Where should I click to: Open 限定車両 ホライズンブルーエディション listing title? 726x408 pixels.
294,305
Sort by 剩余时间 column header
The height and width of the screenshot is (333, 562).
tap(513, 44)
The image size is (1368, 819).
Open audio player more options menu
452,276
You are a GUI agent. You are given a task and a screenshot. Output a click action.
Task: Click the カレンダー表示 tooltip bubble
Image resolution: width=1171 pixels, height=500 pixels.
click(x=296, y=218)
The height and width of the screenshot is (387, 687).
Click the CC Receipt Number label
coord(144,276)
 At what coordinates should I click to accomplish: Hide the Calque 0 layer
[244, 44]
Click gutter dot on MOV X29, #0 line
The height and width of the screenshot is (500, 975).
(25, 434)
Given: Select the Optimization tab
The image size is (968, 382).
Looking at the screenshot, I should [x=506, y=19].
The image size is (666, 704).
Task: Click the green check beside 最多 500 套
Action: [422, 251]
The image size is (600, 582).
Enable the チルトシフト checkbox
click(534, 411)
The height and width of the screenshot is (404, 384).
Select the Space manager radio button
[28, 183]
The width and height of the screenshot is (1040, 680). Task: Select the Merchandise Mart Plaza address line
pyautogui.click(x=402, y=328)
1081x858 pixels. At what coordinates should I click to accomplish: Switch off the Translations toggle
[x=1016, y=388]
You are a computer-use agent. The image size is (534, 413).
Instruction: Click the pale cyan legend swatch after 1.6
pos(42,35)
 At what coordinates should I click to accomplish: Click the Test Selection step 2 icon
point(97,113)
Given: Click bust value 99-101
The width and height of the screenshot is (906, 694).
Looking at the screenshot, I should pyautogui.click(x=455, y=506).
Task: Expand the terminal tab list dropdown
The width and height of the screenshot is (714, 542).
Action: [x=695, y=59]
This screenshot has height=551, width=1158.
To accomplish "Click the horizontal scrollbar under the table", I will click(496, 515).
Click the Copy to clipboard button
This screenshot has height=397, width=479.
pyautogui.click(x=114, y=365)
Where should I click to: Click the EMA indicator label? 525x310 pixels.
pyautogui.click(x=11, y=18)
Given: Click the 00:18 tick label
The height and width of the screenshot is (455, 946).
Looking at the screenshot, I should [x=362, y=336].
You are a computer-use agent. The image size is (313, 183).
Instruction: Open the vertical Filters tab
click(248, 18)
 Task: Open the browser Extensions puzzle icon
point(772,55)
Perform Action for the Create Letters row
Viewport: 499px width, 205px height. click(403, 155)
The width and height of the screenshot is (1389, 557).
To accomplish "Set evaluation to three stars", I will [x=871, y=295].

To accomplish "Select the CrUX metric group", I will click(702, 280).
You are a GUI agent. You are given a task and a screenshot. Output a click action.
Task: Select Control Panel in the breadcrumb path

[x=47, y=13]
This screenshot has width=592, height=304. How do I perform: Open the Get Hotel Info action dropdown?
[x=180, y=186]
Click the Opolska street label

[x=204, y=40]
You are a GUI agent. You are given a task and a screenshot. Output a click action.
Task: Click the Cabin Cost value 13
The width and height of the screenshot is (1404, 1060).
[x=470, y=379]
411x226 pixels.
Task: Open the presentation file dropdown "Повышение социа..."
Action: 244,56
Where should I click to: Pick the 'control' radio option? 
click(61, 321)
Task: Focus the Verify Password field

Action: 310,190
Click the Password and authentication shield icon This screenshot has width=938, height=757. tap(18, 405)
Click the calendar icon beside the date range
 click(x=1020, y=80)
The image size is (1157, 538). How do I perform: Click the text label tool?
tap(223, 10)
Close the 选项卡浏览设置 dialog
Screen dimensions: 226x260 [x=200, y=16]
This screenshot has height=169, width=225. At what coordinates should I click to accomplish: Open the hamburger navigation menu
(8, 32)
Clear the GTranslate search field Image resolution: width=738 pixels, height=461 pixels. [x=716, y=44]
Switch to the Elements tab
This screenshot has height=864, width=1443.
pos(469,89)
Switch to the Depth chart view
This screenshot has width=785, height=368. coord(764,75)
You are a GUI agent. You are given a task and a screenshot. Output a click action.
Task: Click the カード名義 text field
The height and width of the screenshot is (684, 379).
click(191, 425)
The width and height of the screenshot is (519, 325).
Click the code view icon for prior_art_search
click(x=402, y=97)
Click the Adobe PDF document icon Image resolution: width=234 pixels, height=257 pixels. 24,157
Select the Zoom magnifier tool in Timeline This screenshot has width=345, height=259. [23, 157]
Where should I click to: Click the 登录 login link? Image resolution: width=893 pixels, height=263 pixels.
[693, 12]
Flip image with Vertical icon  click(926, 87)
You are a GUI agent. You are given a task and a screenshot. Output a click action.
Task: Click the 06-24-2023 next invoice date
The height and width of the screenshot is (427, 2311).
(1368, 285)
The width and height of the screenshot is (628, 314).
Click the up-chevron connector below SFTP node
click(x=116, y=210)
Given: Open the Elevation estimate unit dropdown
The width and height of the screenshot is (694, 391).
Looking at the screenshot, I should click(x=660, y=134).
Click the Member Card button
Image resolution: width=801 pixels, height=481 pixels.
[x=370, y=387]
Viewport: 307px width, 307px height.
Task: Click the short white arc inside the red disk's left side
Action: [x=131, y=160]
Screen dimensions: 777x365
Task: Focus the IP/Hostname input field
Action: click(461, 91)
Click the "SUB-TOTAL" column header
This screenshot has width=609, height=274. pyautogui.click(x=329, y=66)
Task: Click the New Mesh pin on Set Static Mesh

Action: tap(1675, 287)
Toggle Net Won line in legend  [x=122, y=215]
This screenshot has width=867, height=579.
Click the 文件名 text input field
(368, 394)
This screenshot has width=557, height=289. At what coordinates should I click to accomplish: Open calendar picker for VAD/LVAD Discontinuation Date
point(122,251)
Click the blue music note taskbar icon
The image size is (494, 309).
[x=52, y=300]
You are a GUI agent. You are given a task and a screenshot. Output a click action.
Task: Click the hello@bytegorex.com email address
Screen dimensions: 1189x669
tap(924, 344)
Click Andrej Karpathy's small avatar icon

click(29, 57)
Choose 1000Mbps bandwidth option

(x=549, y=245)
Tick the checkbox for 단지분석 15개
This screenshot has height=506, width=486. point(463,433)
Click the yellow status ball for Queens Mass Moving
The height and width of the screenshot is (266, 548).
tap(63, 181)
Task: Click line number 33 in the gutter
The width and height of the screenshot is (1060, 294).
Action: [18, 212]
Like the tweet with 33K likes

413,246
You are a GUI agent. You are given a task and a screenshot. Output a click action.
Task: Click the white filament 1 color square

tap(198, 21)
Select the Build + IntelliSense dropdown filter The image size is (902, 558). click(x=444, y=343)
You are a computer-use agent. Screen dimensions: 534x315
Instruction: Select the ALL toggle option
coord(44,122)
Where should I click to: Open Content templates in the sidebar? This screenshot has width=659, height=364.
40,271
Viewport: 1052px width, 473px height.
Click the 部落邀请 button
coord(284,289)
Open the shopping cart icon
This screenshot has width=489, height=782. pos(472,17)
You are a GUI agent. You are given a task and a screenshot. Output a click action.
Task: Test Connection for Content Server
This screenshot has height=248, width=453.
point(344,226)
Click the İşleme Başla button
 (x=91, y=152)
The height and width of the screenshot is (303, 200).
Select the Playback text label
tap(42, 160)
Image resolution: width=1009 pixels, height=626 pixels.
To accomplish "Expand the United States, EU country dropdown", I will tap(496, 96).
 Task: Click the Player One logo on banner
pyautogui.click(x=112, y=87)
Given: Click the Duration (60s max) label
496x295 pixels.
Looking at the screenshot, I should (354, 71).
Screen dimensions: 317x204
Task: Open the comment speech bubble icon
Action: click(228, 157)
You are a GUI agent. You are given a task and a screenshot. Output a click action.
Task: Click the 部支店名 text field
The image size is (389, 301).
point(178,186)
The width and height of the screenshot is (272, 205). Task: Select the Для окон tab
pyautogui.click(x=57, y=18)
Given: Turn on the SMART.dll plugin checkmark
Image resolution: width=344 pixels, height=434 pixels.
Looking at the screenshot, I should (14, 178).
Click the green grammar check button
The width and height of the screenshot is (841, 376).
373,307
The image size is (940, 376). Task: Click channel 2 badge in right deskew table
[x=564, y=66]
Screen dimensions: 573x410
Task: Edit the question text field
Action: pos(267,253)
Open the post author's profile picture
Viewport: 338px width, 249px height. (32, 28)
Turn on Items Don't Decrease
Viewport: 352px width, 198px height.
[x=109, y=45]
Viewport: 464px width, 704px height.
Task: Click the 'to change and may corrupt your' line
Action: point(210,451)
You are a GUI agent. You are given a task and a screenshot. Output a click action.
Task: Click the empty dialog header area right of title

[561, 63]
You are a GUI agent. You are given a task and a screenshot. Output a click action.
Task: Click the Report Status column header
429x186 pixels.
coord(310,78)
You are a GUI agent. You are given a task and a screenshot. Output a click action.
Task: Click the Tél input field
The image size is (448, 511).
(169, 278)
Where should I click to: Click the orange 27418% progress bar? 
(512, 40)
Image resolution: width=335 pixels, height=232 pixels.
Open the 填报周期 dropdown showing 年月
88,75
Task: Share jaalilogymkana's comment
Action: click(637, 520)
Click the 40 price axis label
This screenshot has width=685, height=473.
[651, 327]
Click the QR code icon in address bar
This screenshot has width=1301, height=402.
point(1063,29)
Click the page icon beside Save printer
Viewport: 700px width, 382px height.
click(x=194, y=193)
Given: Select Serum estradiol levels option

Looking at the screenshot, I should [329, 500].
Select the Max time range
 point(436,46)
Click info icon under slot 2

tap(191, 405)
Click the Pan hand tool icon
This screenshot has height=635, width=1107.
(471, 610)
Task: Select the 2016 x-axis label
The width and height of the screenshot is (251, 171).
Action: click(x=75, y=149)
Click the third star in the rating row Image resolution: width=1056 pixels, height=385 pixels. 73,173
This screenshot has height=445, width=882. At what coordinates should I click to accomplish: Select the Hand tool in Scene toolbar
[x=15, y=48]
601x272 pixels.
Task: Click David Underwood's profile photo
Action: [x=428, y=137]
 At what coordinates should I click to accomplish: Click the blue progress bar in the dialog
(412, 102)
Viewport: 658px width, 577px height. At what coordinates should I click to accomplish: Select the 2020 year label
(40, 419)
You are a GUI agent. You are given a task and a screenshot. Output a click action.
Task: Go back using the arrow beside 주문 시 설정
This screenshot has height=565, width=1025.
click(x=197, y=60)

__Task statement__:
In the entries above, the lines from the one bearing "This screenshot has height=169, width=225." up to and including the one bearing "Click the Member Card button" should be transcribed exactly; no other line is wanted.

__Answer area__:
This screenshot has height=169, width=225. At what coordinates should I click to accomplish: Open the hamburger navigation menu
(8, 32)
Clear the GTranslate search field Image resolution: width=738 pixels, height=461 pixels. [x=716, y=44]
Switch to the Elements tab
This screenshot has height=864, width=1443.
pos(469,89)
Switch to the Depth chart view
This screenshot has width=785, height=368. coord(764,75)
You are a GUI agent. You are given a task and a screenshot. Output a click action.
Task: Click the カード名義 text field
The height and width of the screenshot is (684, 379).
click(191, 425)
The width and height of the screenshot is (519, 325).
Click the code view icon for prior_art_search
click(x=402, y=97)
Click the Adobe PDF document icon Image resolution: width=234 pixels, height=257 pixels. 24,157
Select the Zoom magnifier tool in Timeline This screenshot has width=345, height=259. [23, 157]
Where should I click to: Click the 登录 login link? Image resolution: width=893 pixels, height=263 pixels.
[693, 12]
Flip image with Vertical icon  click(926, 87)
You are a GUI agent. You are given a task and a screenshot. Output a click action.
Task: Click the 06-24-2023 next invoice date
The height and width of the screenshot is (427, 2311).
(1368, 285)
The width and height of the screenshot is (628, 314).
Click the up-chevron connector below SFTP node
click(x=116, y=210)
Given: Open the Elevation estimate unit dropdown
The width and height of the screenshot is (694, 391).
Looking at the screenshot, I should click(x=660, y=134).
Click the Member Card button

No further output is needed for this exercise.